‘An utter disgrace’
THE Opposition Jamaica Labour Party (JLP) says the Inter-American Development Bank’s (IDB) freeze on new low-cost development loans to Jamaica over the next three years, was caused by the reckless management of the country, and described it as “an utter disgrace” on the path of the government.
Opposition Spokesman on Finance and the Public Service, Audley Shaw, said that the recent IDB Strategy Report, published yesterday, was a damning condemnation of the reckless path of debt financing of the budget on which the government has irretrievably embarked.
IDB report, said the JLP spokesman, implied that the government had virtually abandoned the IDB window for low-cost development funds in favour of the high-cost funds on the local and international capital markets, where money is obtained at two to three times higher than available at the IDB and other multilateral institutions.
The JLP spokesman added that the IDB’s concern that the government of Jamaica’s experience with the speed and flexibility of the international capital markets had given rise to dissatisfaction with the operational pace and rules and procedures of development banks, was an indictment on the finance minister, Omar Davies.
Said Shaw: “This freeze spells disaster for Jamaica’s ability to deal effectively with a debt reduction and containment strategy in the short to medium term, especially as it relates to obtaining policy-based debt reduction loans from the multilateral institutions.”
“Dr Davies has now borrowed himself and Jamaica into a corner and now has the country’s economy virtually trapped in a high interest-rate-borrowing spiral from which he has no clue of how to get out. On this spiral, there is no hope for lowering commercial bank lending rates to the goods and services-producing sectors of the economy”, Shaw said in a press statement..
He called on Minister Davies to issue a full report on the projects that are now compromised by delays or cancellation as a result of the government’s inability to provide adequate pre-financing or matching funds so that the projects can proceed.

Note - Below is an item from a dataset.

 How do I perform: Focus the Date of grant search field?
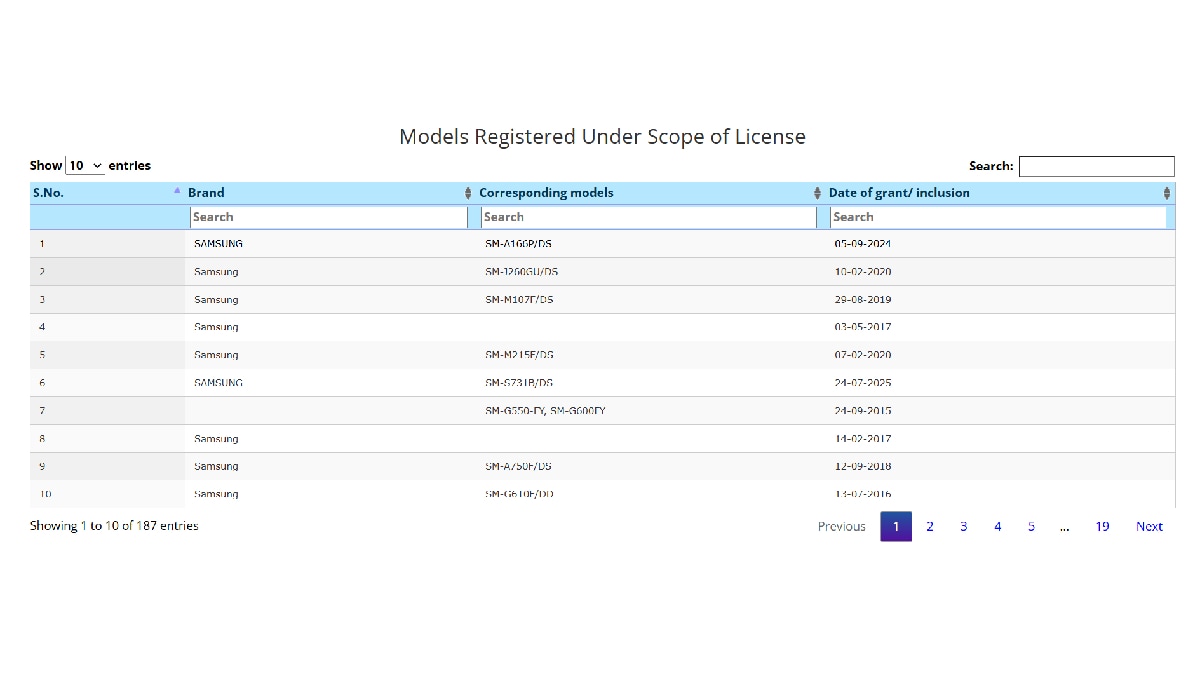point(997,217)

The Opposition JLP, in the budget debate earlier this year, said a JLP government would:
. put constitutional limits on debt expansion;
. implement a debt-reduction strategy, using PetroCaribe funds, as well as low-cost, policy-based loans from multilateral agencies;
. put in place investment and growth-oriented policies that would aggressively substitute earnings for borrowing, which in turn would lead to job creation, economic development and reduced debt as a percentage of Gross Domestic Product.